AMD Accelerates AI Data Centers With Instinct And Helios

Dr. Lis Su and MI350 — AMD CEO Dr. Lisa Su announces the new Instinct MI350 series GPU accelerator.

Tirias Research

Today, AMD held its Advancing AI event in San Jose, California. This year’s event centered around the launch of the new Instinct MI350 series GPU accelerators for servers, advances to the company’s ROCm (Radeon Open Compute) software development platform for the Instinct accelerators, and AMD’s data center system roadmap.

Disclosure: My company, Tirias Research, has consulted for AMD and other companies mentioned in this article.

The Instinct MI350 & MI355X GPU accelerator specs

AMD

First up is the latest in the Instinct product line, the MI350 and MI355X. Like its main competitor in the AI segment, AMD has committed to an annual cadence for new server AI accelerators. The MI350 and MI355X are the latest and are based on the new CDNA 4 architecture. The MI350 is a passively cooled solution that utilizes heat sinks and fans, whereas the MI355X is a liquid-cooled solution that employs direct-to-chip cooling. The liquid cooling system provides two significant benefits: the first is an increase in Total Board Power (TBP) from 1000W to 1400W, and the second is an increase in rack density from 64 GPUs per rack to up to 128 GPUs per rack.

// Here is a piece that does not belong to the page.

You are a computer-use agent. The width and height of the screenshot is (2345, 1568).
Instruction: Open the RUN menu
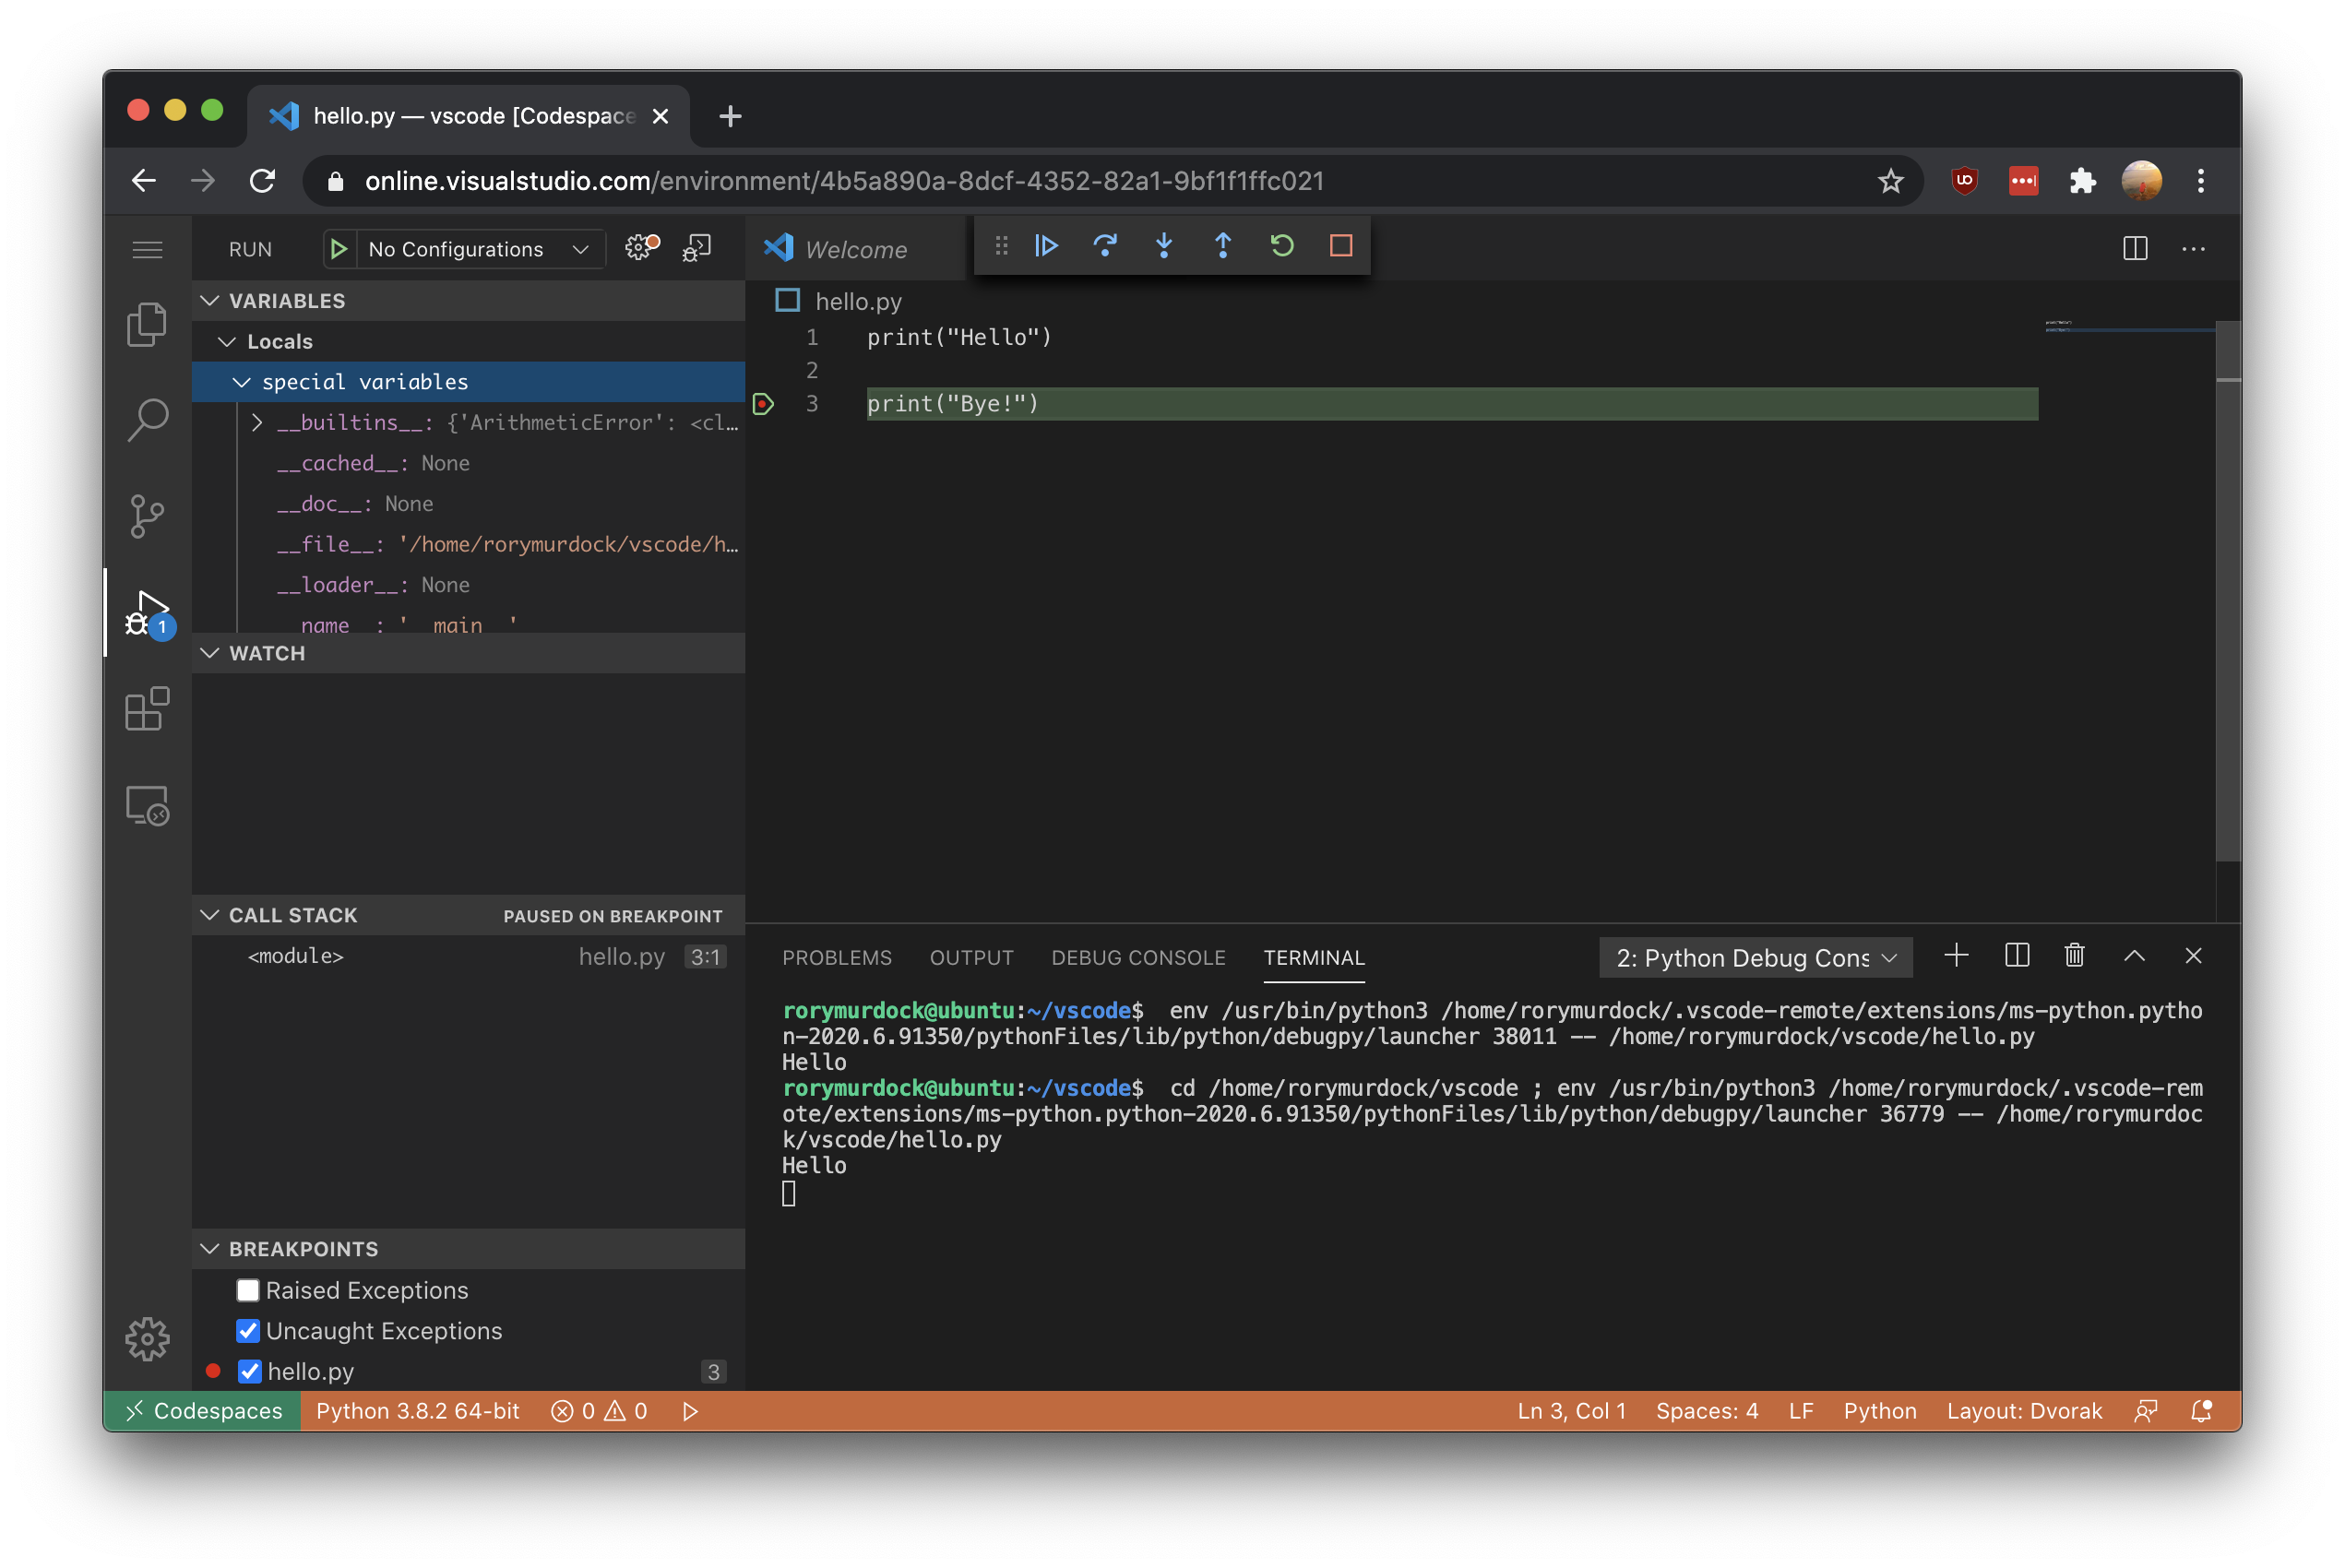[x=252, y=247]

According to AMD, the MI350 series of GPU accelerators provides approximately a 3x improvement in both AI training and inference over the previous MI300 generation, with competitive performance equal to or better than the competition on select AI models and workloads. (Tirias Research does not provide competitive benchmark information unless it can verify it).

Structurally, the MI350 series is similar to the previous MI300 generation, utilizing 3D hybrid bonding to stack an Infinity Fabric die, two I/O dies, and eight compute dies on top of a silicon interposer. The most significant changes are the shift to the CDNA 4 compute architecture, the use of the latest HBM3E high-speed memory, and architectural enhancements to the I/O, which resulted in two dies rather than four. The various dies are manufactured on TSMC’s N3 and N6 process nodes. The result is an increase in performance efficiency throughout the chip while maintaining a small footprint.

New ROCm 7 features

AMD

The Second significant announcement, or group of announcements, is around ROCm, AMD’s open-source software development platform for GPUs. The release of ROCm 7 demonstrates just how far the software platform has come. One of the most significant changes is the ability to run PyTorch natively on Windows on an AMD-enabled PC, a huge plus for developers, and making ROCm truly portable across all AMD platforms. ROCm now supports all major AI frameworks and models, including 1.8 million models on Hugging Face. ROCm 7 also provides an average of 3 times better training performance than ROCm 6 on leading industry models and 3.5 times higher inference performance. In addition the enhancements to ROCm, AMD is doing more outreach to developers, including a developer track at the Advancing AI event, and the availability of the new AMD Developer Cloud accessed through GitHub.

Helios AI Rack

AMD

The third major announcement was the forthcoming rack architecture, scheduled for 2026, called Helios. Like the rest of the industry, AMD is shifting its system focus to the rack as the platform, rather than just the server tray. The Helios will be a new rack architecture based on the latest AMD technology for processing, AI, and networking. Helios will feature the Zen 6 Epyc processor, the Instinct MI400 GPU accelerator based on the CDNA Next architecture, and the Pensando Vulcano AI NIC for scale-out networking. For scale-up networking between GPU accelerators within a rack, Helios will leverage UALink. The UALink 1.0 specification was released in April. Marvell and Synopsys have both announced the availability of UALink IP, and switch chips are anticipated from several vendors, including UALink partners like Astera Labs and Cisco.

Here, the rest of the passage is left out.